Author: John V. O’Meara, Esq.
Now that California's Right to Repair Statute, commonly referred to as SB (Senate Bill) 800, codified in California Civil Code section 895 et. seq., is nearly a decade old, cases filed pursuant to SB 800 are approaching trial. While the statute's language is heavy in regard to the elements of the right to repair, and ramifications for not repairing, nothing of substance is contained in the statute for how to implement the statute at the time of trial.
As anyone who practices in this area knows, SB 800 eliminates the traditional definitions of construction defect (formerly referred to as breaches of the standards of generally accepted construction practices) and replaces them with what are referred to as "functionality standards". But the standards are not uniform. There are numerous different statutes of limitations for different building components. Some standards require damage and others do not. The statute uses numerous undefined but essential terms such as "intended water", "significant cracks" and "materially comply". What do these terms mean?

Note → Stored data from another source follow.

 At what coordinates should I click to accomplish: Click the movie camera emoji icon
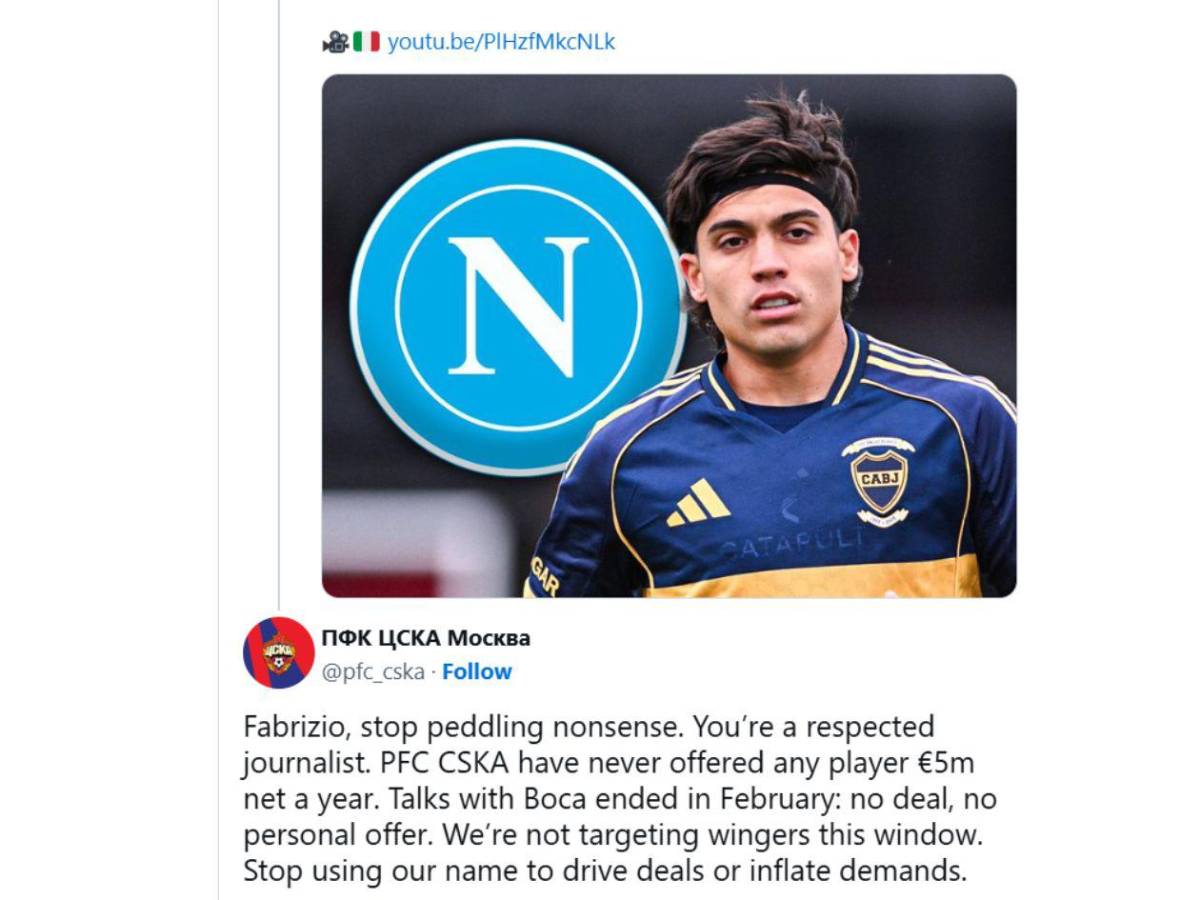point(334,42)
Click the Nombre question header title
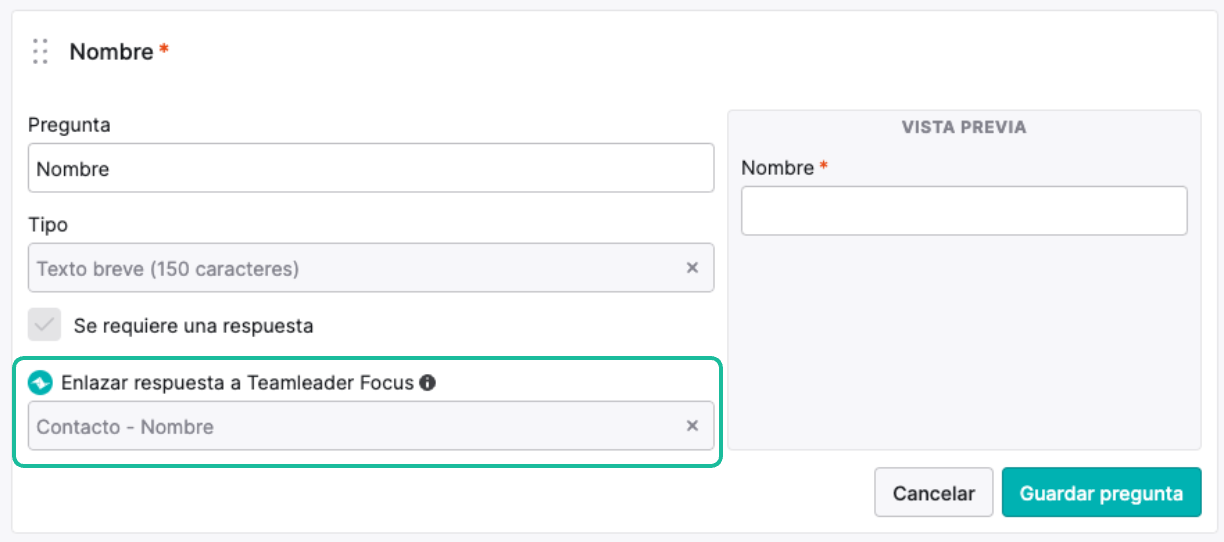 111,52
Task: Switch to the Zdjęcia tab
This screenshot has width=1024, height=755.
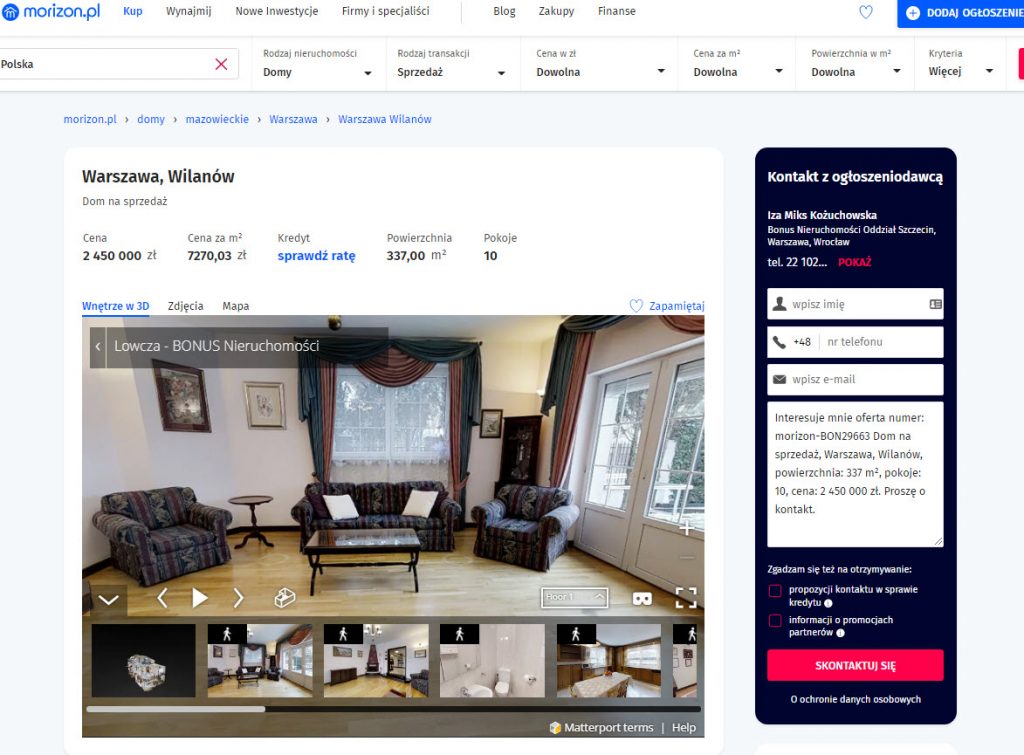Action: point(185,306)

The subject of how to actually try an SB 800 case is currently in hot debate. Plaintiffs' counsels want to argue their case and let the trier of fact decide everything. But not so fast. Defendants in construction defect cases have a right to know the standards that apply to a case, the definitions that will be presented to the jury, and the burden of proof that attaches. Defendants have a right to know which functionality standards are at issue, and which statutes of limitations.
Before SB 800 cases reach trial, it is incumbent on the defense to raise these issues with the trial judge, and initiate a series of hearings before trial to determine these issues. Forewarned is forearmed!